*** DATA ENTRIES ***

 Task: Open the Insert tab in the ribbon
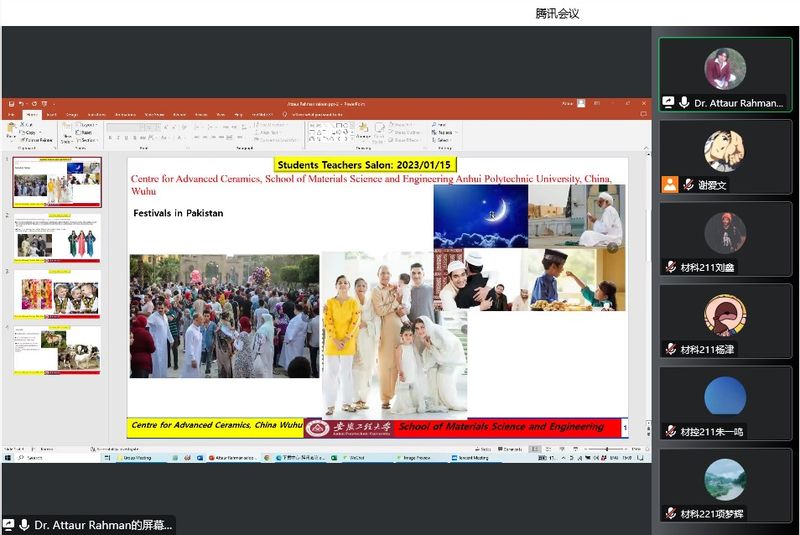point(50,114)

***
*** DATA ENTRIES ***

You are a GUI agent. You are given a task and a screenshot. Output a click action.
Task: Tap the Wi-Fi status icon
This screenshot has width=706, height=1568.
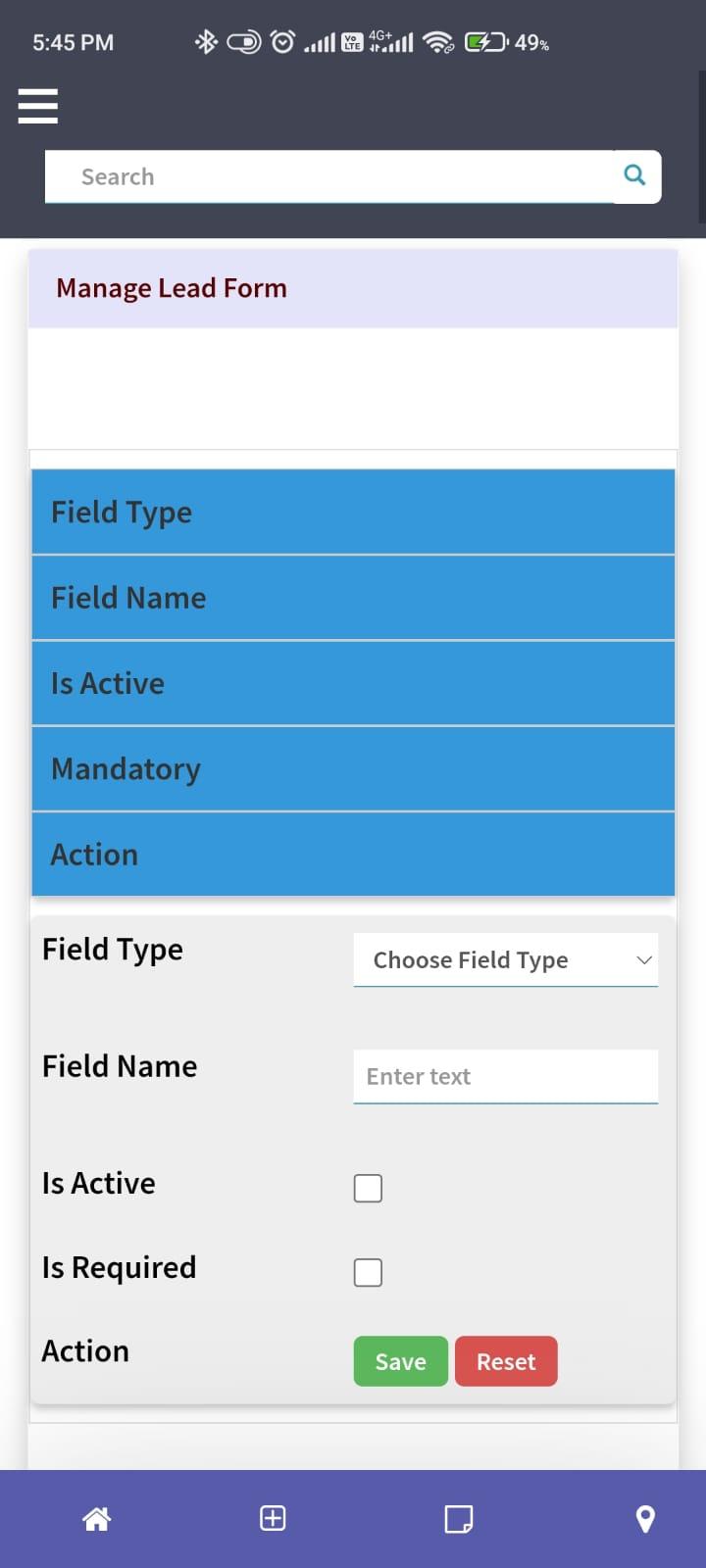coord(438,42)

***

■ STATED EXERCISE
Quote the records word for word, from the line containing "You are a GUI" down to the line containing "coord(438,42)", with both of those lines included and the pictures left out.

■ CORRECT OUTPUT
You are a GUI agent. You are given a task and a screenshot. Output a click action.
Task: Tap the Wi-Fi status icon
This screenshot has width=706, height=1568.
coord(438,42)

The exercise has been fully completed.